A few months after its discovery, the rough gem was put on sale, but it went unsold despite its soaring popularity. In 1907, the diamond was bought by the Transvaal Colony (a former British colony in modern-day South Africa) for £150,000 as a gift to Edward VII, the king of England.
Under Edward VII’s order, the Cullinan diamond was cut down into several pieces; about nine major and 96 minor ones. The three of the largest Cullinans, namely Cullinan I, Cullinan II, and Cullinan III, are also the largest diamonds in the world.
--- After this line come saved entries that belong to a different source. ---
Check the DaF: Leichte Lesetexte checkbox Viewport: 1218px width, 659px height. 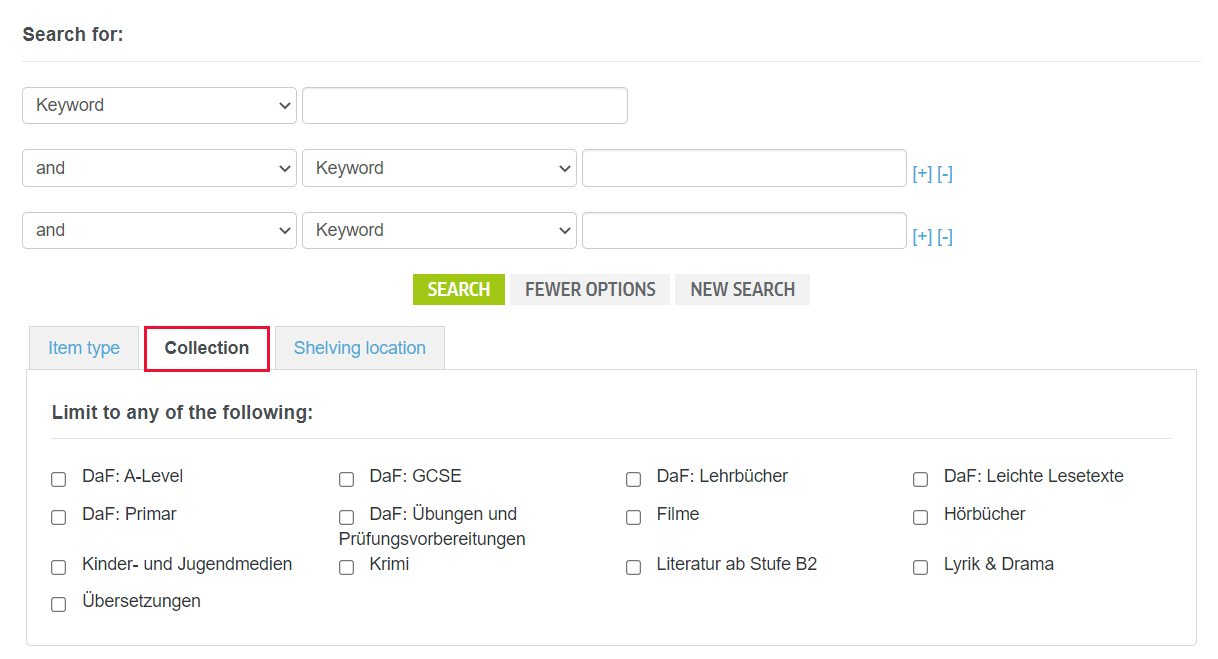click(x=920, y=479)
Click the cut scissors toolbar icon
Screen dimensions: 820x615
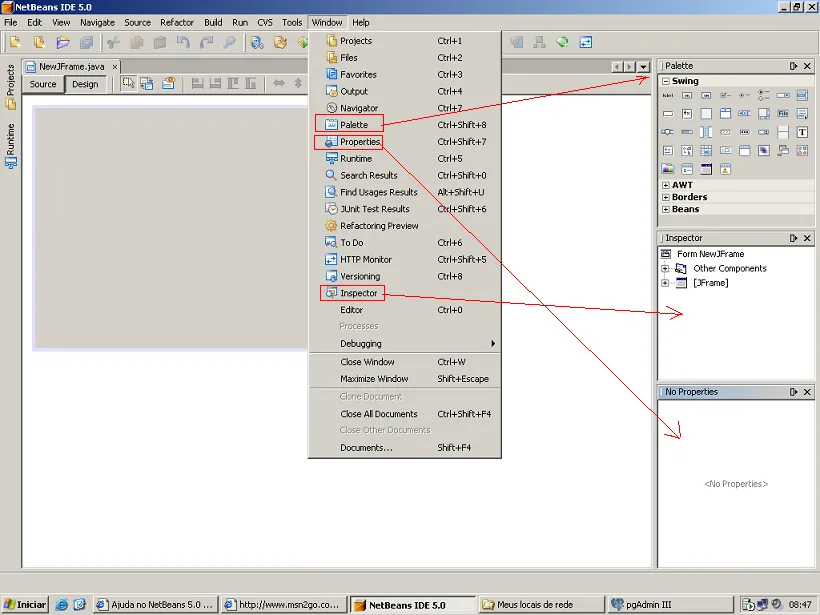tap(113, 42)
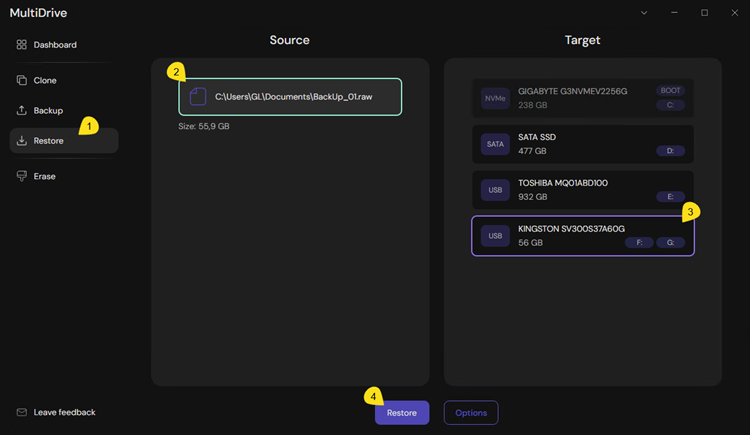750x436 pixels.
Task: Open the Restore tab in sidebar
Action: point(48,141)
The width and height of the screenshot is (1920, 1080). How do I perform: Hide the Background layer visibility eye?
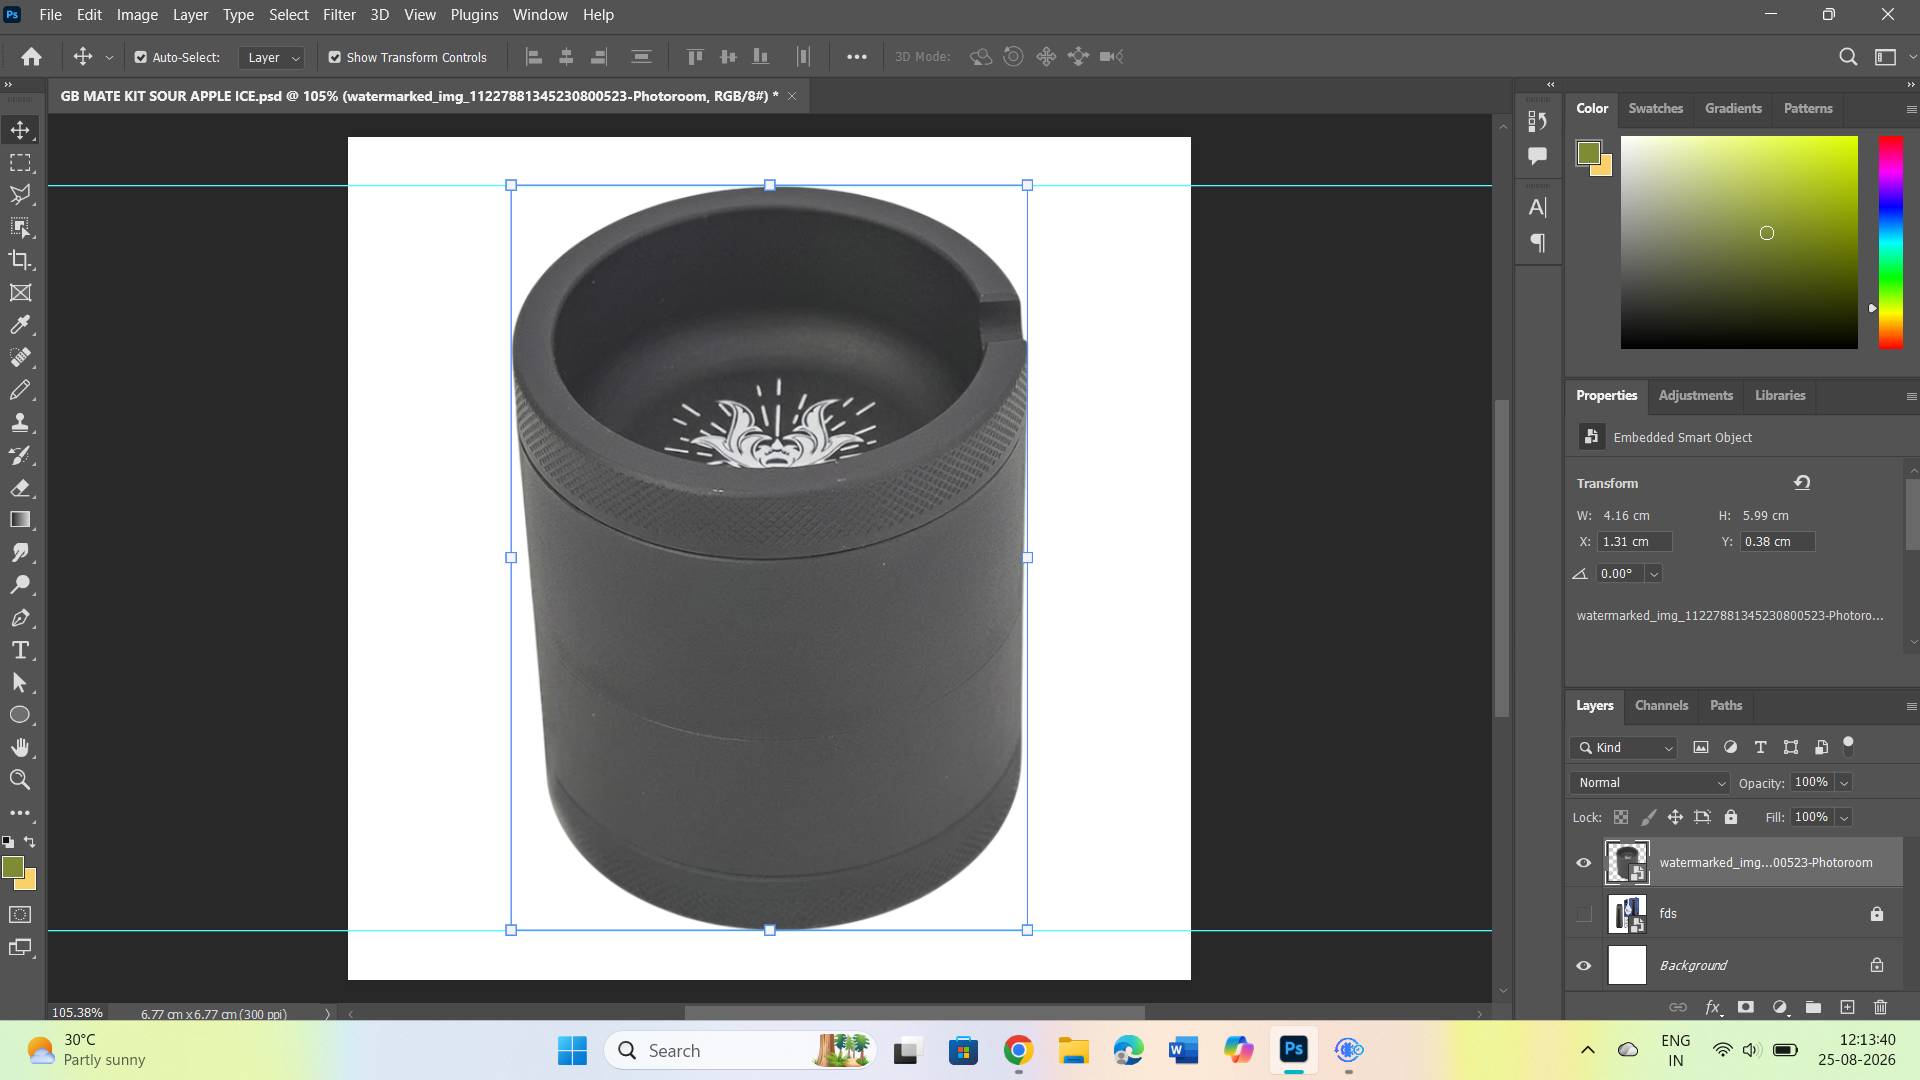tap(1583, 965)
Cullinan III, also known as Lesser Star of Africa, is a pear-shaped diamond and weighs around 18.8 g (94.4 carats) and is occasionally used by Elizabeth II, the queen of the United Kingdom.
2. Cullinan II
Cut Weight: 317.4 carat
Cullinan II, also known as the Second Star of Africa, is the second-largest stone carved out of the original Cullinan. The diamond is one of the centerpieces of the Imperial State Crown (located below the large Black Prince Ruby), which is used during a coronation ceremony in the British monarchy. Cullinan II is a cushion-cut diamond with a total of 66 facets. It has a number of scratches and minute flaws.
1. Cullinan I
Nine of the largest diamonds cut from rough Cullinan (Cullinan I on top middle)
Cut Weight: 530.4 carat
Popularly known as the Great Star of Africa, Cullinan I is a near-pear shaped (pendeloque cut) diamond with a total of 74 facets. In 1992, Cullinan I was surpassed by Golden Jubilee Diamond as the largest cut diamond in the world of any color. The former, however, is still the largest clear cut diamond. Cullinan I was valued at $2.5 million (about $51 million now) in 1908.
Since 1910, the Cullinan I can be seen on top of the Sovereign’s Sceptre with Cross, an ornamental gold rod held by the monarch during a coronation, which was redesigned to accommodate it.
The diamond is fitted in such a way that it can be removed and wore independently. In 1911, Queen Mary wore four of the largest Cullinan diamonds during her first State Opening of Parliament.